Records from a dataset
--

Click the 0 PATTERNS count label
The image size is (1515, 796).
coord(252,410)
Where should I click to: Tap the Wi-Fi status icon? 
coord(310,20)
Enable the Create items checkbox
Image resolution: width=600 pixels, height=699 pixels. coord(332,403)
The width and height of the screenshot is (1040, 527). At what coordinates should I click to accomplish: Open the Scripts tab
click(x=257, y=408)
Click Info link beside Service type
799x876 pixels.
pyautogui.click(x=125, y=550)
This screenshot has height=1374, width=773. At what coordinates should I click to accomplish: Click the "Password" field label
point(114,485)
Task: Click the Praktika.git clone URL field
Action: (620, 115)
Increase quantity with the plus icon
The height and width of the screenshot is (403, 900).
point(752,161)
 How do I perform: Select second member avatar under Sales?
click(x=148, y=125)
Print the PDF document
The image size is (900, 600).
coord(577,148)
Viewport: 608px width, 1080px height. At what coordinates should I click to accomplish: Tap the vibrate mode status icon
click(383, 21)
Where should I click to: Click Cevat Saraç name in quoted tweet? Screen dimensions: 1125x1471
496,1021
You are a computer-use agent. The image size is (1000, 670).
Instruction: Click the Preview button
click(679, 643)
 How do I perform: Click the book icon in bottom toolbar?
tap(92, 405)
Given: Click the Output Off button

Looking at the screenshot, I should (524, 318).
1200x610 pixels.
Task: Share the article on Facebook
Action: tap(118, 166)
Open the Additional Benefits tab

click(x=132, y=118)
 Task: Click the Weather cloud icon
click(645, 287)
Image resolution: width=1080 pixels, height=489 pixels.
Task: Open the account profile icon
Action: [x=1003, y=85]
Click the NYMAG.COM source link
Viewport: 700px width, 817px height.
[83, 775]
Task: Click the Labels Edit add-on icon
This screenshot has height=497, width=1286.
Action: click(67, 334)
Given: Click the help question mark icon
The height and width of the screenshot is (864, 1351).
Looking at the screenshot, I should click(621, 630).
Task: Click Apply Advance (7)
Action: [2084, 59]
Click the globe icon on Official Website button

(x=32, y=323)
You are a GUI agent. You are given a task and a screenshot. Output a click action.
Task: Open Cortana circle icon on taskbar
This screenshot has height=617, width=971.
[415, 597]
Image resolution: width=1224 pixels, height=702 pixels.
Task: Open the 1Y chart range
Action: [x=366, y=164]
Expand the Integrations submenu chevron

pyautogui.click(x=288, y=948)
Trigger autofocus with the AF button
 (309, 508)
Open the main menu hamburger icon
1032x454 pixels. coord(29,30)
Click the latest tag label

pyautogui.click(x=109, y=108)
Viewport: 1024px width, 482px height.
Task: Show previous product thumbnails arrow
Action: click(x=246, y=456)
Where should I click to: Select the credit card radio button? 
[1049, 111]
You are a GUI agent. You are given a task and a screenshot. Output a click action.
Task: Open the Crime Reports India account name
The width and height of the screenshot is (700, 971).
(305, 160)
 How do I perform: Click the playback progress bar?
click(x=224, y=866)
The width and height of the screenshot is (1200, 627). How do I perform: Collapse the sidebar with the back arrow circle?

--

§ **What you are asked to do**:
Give every line above again, word for word.

§ **Result of this exercise**:
Click the 0 PATTERNS count label
The image size is (1515, 796).
coord(252,410)
Where should I click to: Tap the Wi-Fi status icon? 
coord(310,20)
Enable the Create items checkbox
Image resolution: width=600 pixels, height=699 pixels. coord(332,403)
The width and height of the screenshot is (1040, 527). At what coordinates should I click to accomplish: Open the Scripts tab
click(x=257, y=408)
Click Info link beside Service type
799x876 pixels.
pyautogui.click(x=125, y=550)
This screenshot has height=1374, width=773. At what coordinates should I click to accomplish: Click the "Password" field label
point(114,485)
Task: Click the Praktika.git clone URL field
Action: (620, 115)
Increase quantity with the plus icon
The height and width of the screenshot is (403, 900).
point(752,161)
 How do I perform: Select second member avatar under Sales?
click(x=148, y=125)
Print the PDF document
The image size is (900, 600).
coord(577,148)
Viewport: 608px width, 1080px height. At what coordinates should I click to accomplish: Tap the vibrate mode status icon
click(383, 21)
Where should I click to: Click Cevat Saraç name in quoted tweet? Screen dimensions: 1125x1471
496,1021
You are a computer-use agent. The image size is (1000, 670).
Instruction: Click the Preview button
click(679, 643)
 How do I perform: Click the book icon in bottom toolbar?
tap(92, 405)
Given: Click the Output Off button

Looking at the screenshot, I should (524, 318).
1200x610 pixels.
Task: Share the article on Facebook
Action: tap(118, 166)
Open the Additional Benefits tab

click(x=132, y=118)
 Task: Click the Weather cloud icon
click(645, 287)
Image resolution: width=1080 pixels, height=489 pixels.
Task: Open the account profile icon
Action: [x=1003, y=85]
Click the NYMAG.COM source link
Viewport: 700px width, 817px height.
[83, 775]
Task: Click the Labels Edit add-on icon
This screenshot has height=497, width=1286.
Action: click(67, 334)
Given: Click the help question mark icon
The height and width of the screenshot is (864, 1351).
Looking at the screenshot, I should click(621, 630).
Task: Click Apply Advance (7)
Action: [2084, 59]
Click the globe icon on Official Website button

(x=32, y=323)
You are a GUI agent. You are given a task and a screenshot. Output a click action.
Task: Open Cortana circle icon on taskbar
This screenshot has height=617, width=971.
[415, 597]
Image resolution: width=1224 pixels, height=702 pixels.
Task: Open the 1Y chart range
Action: [x=366, y=164]
Expand the Integrations submenu chevron

pyautogui.click(x=288, y=948)
Trigger autofocus with the AF button
 (309, 508)
Open the main menu hamburger icon
1032x454 pixels. coord(29,30)
Click the latest tag label

pyautogui.click(x=109, y=108)
Viewport: 1024px width, 482px height.
Task: Show previous product thumbnails arrow
Action: click(x=246, y=456)
Where should I click to: Select the credit card radio button? 
[1049, 111]
You are a GUI agent. You are given a task and a screenshot. Output a click action.
Task: Open the Crime Reports India account name
The width and height of the screenshot is (700, 971).
(305, 160)
 How do I perform: Click the playback progress bar?
click(x=224, y=866)
The width and height of the screenshot is (1200, 627). How do I perform: Collapse the sidebar with the back arrow circle?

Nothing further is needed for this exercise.